Start of Source material
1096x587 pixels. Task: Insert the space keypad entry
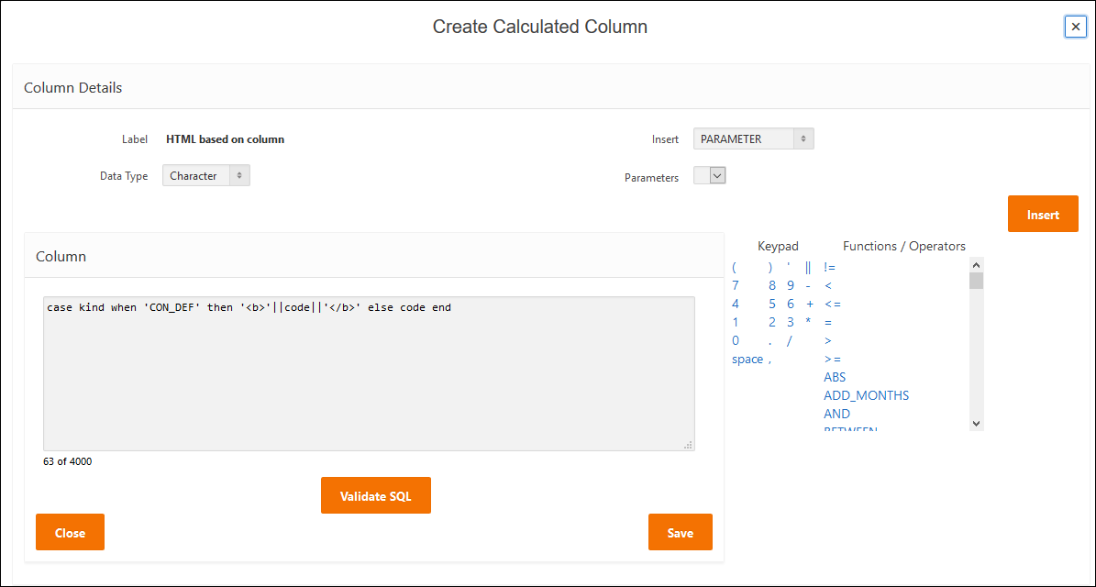pyautogui.click(x=747, y=360)

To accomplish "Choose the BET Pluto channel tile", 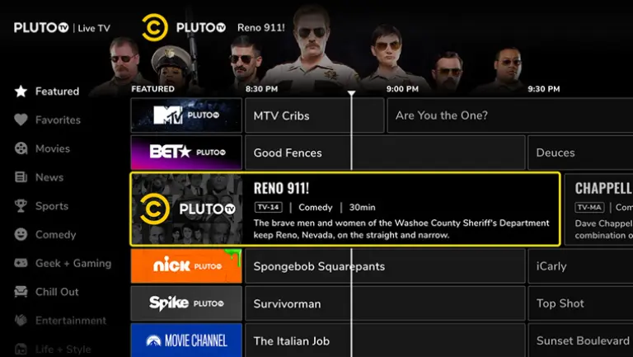I will click(186, 153).
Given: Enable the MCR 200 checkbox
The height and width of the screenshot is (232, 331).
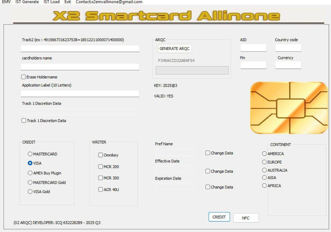Looking at the screenshot, I should (x=101, y=167).
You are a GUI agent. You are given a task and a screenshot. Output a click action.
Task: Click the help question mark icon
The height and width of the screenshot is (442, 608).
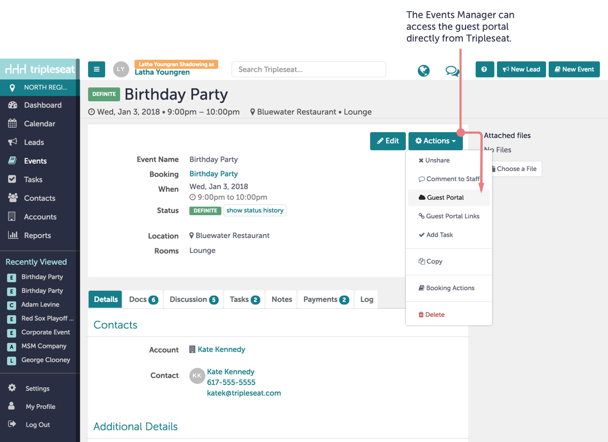(484, 69)
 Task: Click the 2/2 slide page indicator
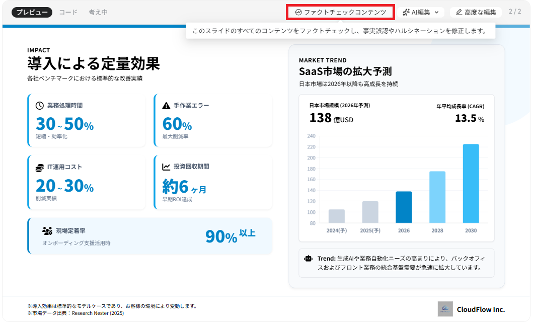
End of Source material
__Prompt__: Beginning at the line with "The height and width of the screenshot is (442, 608).", reproduce word for word each line through the last line of the records. Include both ends but no pictures.

__Task output__:
The height and width of the screenshot is (442, 608).
(484, 69)
 Task: Click the 2/2 slide page indicator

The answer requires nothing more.